**What you have to do**
Reproduce the material word for word, starting at its first line and ending after the line that contains "more-vert-icon is located".

**Collected data entries**
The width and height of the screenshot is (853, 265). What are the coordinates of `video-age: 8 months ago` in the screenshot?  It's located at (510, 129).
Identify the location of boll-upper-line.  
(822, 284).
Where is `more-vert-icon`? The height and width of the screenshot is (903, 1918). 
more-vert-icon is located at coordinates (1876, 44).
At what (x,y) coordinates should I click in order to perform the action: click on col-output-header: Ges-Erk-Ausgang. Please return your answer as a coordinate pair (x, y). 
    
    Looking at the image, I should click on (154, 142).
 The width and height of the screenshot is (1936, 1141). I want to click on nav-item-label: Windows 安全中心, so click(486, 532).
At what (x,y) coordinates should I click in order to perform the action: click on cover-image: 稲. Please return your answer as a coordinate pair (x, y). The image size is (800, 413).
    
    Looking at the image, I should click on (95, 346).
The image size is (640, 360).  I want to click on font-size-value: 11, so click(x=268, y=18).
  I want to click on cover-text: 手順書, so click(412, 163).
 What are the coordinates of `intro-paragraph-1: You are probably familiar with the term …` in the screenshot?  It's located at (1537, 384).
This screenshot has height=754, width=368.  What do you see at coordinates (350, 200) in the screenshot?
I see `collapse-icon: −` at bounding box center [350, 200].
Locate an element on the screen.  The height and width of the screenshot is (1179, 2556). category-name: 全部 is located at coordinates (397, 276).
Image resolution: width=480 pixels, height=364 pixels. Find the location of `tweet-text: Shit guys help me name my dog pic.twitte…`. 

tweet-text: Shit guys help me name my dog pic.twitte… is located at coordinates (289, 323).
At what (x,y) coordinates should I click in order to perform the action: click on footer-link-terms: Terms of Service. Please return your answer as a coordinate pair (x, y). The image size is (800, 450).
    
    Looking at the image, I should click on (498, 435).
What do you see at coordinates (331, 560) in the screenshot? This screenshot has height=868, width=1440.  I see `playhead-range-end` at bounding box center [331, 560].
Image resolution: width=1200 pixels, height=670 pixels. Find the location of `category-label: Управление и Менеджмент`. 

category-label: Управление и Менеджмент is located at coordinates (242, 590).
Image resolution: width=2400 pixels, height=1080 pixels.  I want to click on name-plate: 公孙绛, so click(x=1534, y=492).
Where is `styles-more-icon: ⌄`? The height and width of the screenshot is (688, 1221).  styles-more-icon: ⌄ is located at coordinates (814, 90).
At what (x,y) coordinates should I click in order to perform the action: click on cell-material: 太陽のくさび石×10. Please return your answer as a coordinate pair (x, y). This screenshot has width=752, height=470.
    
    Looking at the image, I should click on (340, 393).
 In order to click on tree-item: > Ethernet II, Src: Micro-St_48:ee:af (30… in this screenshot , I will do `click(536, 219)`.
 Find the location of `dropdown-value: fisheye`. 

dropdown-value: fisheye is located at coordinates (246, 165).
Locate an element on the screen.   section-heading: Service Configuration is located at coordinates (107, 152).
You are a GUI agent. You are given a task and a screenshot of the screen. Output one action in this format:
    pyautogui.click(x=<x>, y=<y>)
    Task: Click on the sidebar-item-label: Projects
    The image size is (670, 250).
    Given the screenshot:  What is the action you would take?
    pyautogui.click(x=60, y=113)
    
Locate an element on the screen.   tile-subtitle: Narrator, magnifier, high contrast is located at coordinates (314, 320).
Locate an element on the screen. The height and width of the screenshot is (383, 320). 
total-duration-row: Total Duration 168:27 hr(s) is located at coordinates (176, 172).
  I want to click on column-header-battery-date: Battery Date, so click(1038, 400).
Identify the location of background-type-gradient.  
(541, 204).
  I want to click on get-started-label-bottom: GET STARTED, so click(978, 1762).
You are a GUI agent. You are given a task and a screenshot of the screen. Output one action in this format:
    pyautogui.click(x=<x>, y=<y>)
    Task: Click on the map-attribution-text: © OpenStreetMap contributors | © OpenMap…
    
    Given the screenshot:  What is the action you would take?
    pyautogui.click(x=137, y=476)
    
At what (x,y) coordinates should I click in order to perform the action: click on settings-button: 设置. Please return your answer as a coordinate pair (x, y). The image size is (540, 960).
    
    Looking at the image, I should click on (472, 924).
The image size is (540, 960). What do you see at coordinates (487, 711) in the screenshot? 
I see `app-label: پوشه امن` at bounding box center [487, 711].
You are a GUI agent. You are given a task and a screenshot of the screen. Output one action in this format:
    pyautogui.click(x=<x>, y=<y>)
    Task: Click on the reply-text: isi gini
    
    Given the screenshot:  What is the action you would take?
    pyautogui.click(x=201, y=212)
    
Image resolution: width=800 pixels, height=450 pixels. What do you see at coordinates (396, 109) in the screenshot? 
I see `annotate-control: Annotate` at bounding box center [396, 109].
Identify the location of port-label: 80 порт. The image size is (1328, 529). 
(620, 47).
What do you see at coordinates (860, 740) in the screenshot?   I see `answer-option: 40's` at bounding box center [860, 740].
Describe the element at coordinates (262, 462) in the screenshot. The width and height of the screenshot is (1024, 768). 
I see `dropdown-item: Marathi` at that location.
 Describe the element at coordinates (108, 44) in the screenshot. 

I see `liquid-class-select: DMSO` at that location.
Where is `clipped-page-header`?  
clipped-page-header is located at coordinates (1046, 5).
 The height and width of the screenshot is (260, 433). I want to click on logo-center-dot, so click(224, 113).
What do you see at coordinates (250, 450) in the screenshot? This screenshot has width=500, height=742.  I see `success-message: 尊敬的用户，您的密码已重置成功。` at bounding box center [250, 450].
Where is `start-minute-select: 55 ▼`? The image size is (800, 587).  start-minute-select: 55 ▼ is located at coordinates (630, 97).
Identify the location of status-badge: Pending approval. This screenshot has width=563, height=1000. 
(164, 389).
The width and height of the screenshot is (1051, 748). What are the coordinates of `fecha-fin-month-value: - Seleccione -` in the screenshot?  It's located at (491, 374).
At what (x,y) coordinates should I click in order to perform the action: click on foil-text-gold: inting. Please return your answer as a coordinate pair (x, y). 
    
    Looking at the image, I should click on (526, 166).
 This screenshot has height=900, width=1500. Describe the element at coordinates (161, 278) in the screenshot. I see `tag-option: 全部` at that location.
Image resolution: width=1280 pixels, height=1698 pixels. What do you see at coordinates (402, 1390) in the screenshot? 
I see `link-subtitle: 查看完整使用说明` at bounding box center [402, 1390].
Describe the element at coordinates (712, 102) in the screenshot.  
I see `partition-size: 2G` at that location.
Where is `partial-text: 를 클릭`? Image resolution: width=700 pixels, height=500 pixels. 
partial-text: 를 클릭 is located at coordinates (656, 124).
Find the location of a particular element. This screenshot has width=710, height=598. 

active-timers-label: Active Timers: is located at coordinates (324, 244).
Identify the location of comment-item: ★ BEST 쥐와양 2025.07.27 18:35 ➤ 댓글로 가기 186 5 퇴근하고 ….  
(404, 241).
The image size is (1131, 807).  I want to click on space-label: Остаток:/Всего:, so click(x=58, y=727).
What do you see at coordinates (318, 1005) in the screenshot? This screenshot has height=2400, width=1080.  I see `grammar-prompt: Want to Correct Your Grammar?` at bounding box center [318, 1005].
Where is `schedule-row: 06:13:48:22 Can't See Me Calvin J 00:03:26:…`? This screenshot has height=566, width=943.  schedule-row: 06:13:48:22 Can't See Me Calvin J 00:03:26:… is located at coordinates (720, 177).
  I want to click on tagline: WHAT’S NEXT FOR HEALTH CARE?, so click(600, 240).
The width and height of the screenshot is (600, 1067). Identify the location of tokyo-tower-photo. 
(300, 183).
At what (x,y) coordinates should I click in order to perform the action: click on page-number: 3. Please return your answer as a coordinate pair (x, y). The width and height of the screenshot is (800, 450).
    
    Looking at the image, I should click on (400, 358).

**Result for this task**
The width and height of the screenshot is (853, 265). What are the coordinates of `video-age: 8 months ago` in the screenshot?  It's located at (510, 129).
Identify the location of boll-upper-line.  
(822, 284).
Where is `more-vert-icon`? The height and width of the screenshot is (903, 1918). 
more-vert-icon is located at coordinates (1876, 44).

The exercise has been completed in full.